Malgrado concordemos que o Tribunal deve absolver o acusado nesse caso, não nos parece que se trate de uma inversão na conclusão do julgamento. Tampouco nos parece que, para tanto, se exija o trânsito em julgado para a acusação, data maxima venia.

Em verdade – e este é o ponto nevrálgico –, a absolvição se impõe exatamente porque, diante do recurso defensivo, o Tribunal aprecia primeiramente se deve absolver o acusado de todas as imputações formuladas e, apenas concluindo pela impossibilidade de fazê-lo, é que deve analisar se cassa ou não a sentença em razão de error in procedendo que prejudique a defesa.

Se tanto as questões relacionadas à absolvição como as atinentes às nulidades constituem o mérito do recurso e, portanto, estão no mesmo âmbito de cognição, e é certo que a ordem de sua apreciação pelos Tribunais não deflui de uma suposta e inexistente relação de preliminariedade entre elas, tal sequência deve ser extraída da sistemática das nulidades, da lógica subjacente ao sistema recursal em sede processual penal, estampada na Súmula do STF, Verbete nº 160, e dos princípios processuais de estatura constitucional.

Nessa linha intelectiva, a sistemática das nulidades prevista no CPP, iluminada pelo brocardo pas de nullité sans grief, por si só, já impede o reconhecimento de qualquer nulidade decorrente de vício de procedimento que prejudique a defesa quando possível absolver o réu de todas as imputações formuladas.

Sobre o tema, estatui o Digesto Processual Penal, in verbis: “Art. 563. Nenhum ato será declarado nulo, se da nulidade não resultar prejuízo para a acusação ou para a defesa” (grifou-se).
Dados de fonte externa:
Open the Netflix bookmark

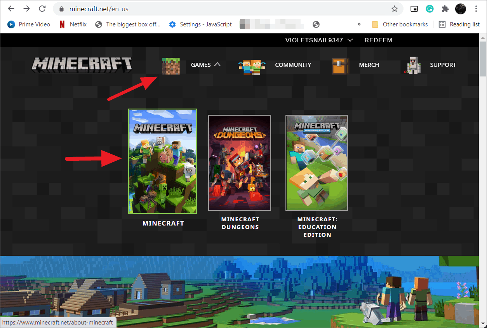pyautogui.click(x=73, y=24)
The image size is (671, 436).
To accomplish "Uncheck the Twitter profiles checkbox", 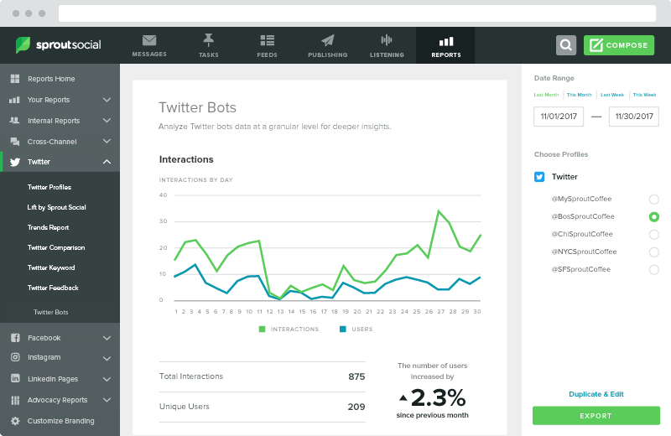I will pos(539,177).
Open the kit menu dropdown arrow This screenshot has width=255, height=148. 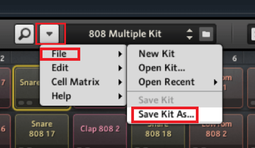pyautogui.click(x=49, y=34)
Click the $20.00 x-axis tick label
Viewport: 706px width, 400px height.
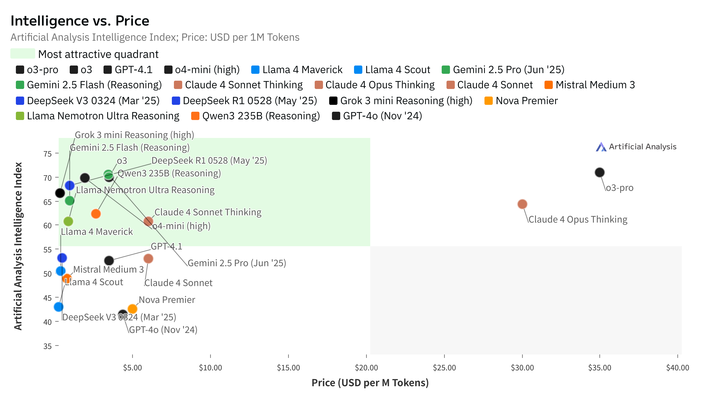pos(366,368)
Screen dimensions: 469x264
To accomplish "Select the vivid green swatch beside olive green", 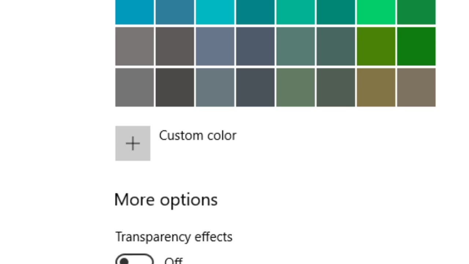I will pyautogui.click(x=416, y=47).
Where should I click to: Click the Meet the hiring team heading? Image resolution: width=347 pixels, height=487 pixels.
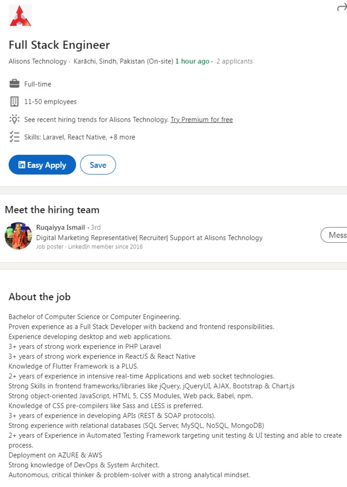pyautogui.click(x=52, y=210)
Ademais, o próprio CPC ainda em vigor reforça o ora exposto, in verbis:

Art. 249. O juiz, ao pronunciar a nulidade, declarará que atos são atingidos, ordenando as providências necessárias, a fim de que sejam repetidos, ou retificados.

§ 1º O ato não se repetirá nem se lhe suprirá a falta quando não prejudicar a parte.
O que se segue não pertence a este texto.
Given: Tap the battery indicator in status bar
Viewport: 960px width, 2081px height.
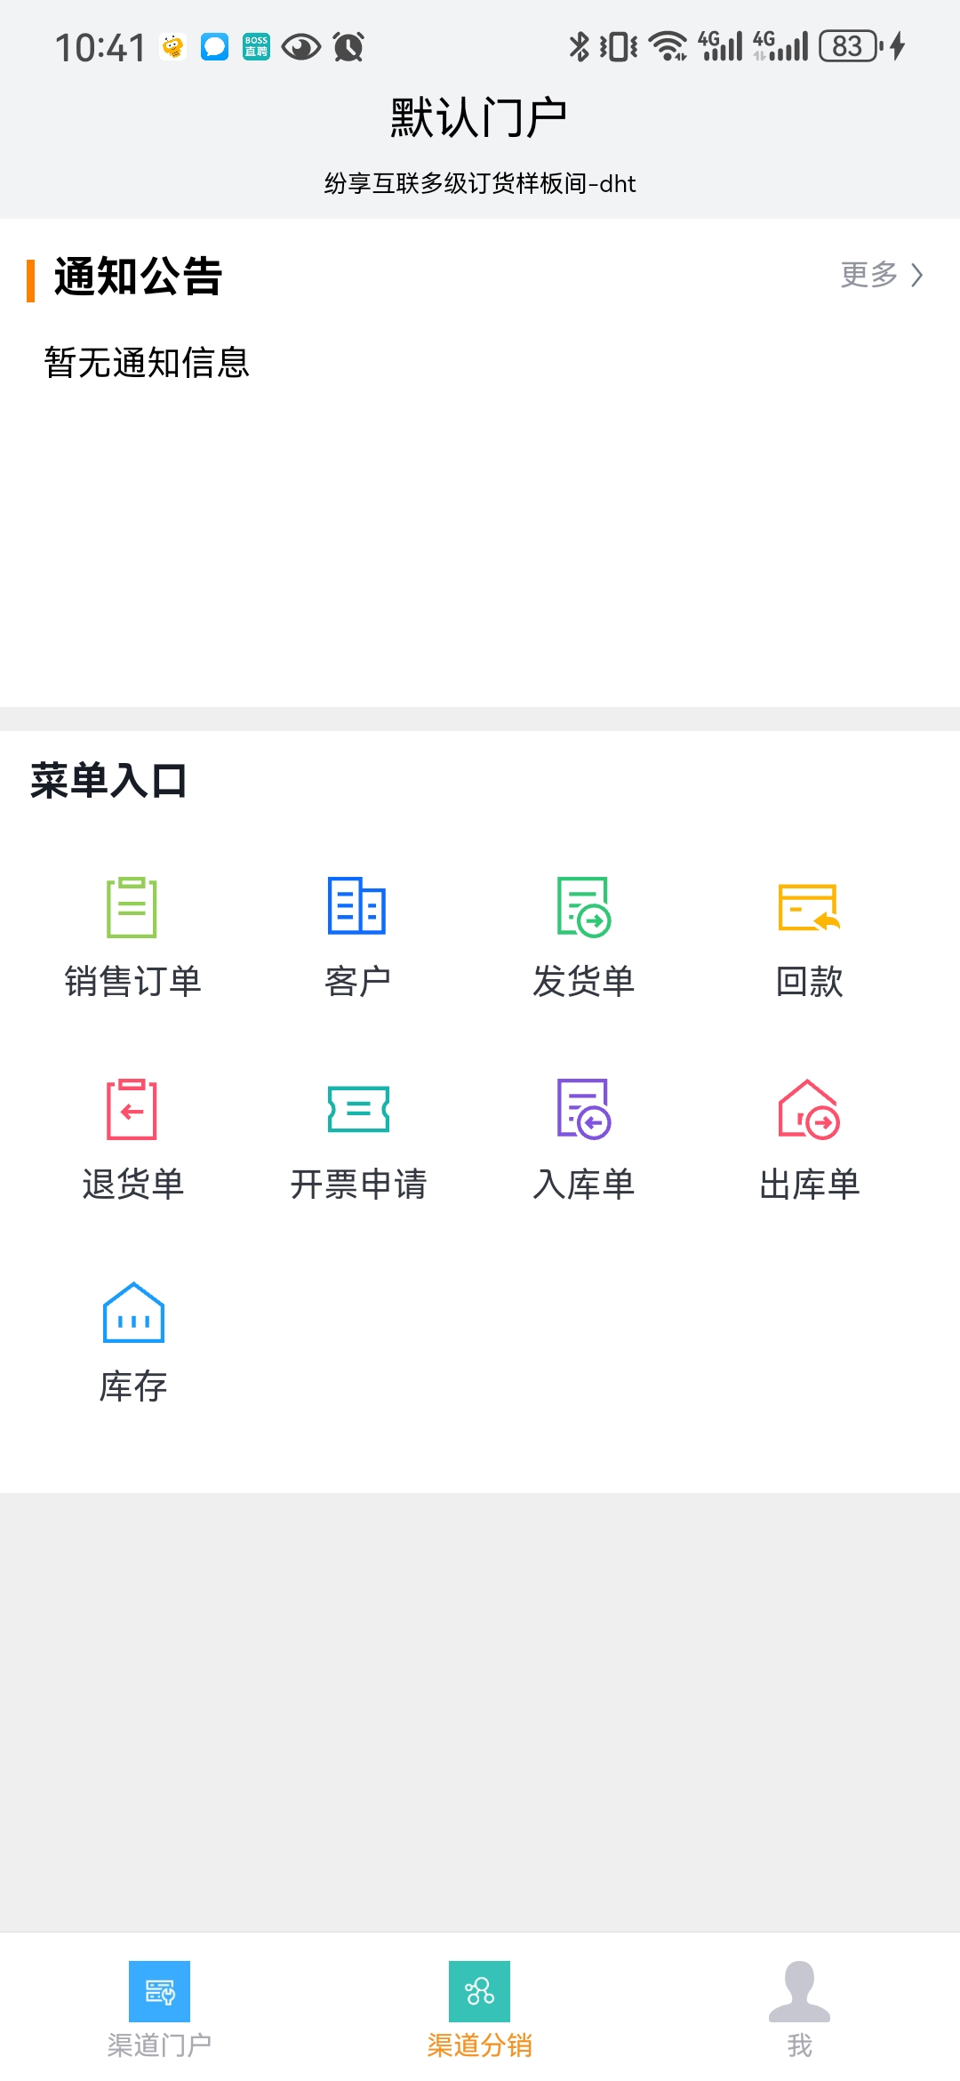Looking at the screenshot, I should [850, 46].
§ 2º Quando puder decidir do mérito a favor da parte a quem aproveite a declaração da nulidade, o juiz não a pronunciará nem mandará repetir o ato, ou suprir-lhe a falta. (grifou-se)
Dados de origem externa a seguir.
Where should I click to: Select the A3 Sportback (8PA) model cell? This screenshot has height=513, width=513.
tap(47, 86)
E a mesma disposição vem repetida no NCPC, in verbis:

Art. 282. Ao pronunciar a nulidade, o juiz declarará que atos são atingidos e ordenará as providências necessárias a fim de que sejam repetidos ou retificados.

§ 1º O ato não será repetido nem sua falta será suprida quando não prejudicar a parte.

§ 2º Quando puder decidir o mérito a favor da parte a quem aproveite a decretação da nulidade, o juiz não a pronunciará nem mandará repetir o ato ou suprir-lhe a falta. (grifou-se)

Assim, em sede processual penal, tendo o error in procedendo contrariado os interesses da defesa, não pode o Tribunal conhecer primeiramente desse vício sem analisar, antes, a possibilidade de absolvição do acusado, já que, por óbvio, quando possível a absolvição[20] do réu de todas as imputações, não haverá prejuízo para a defesa, que terá obtido o resultado favorável, a despeito do erro de procedimento verificado[21].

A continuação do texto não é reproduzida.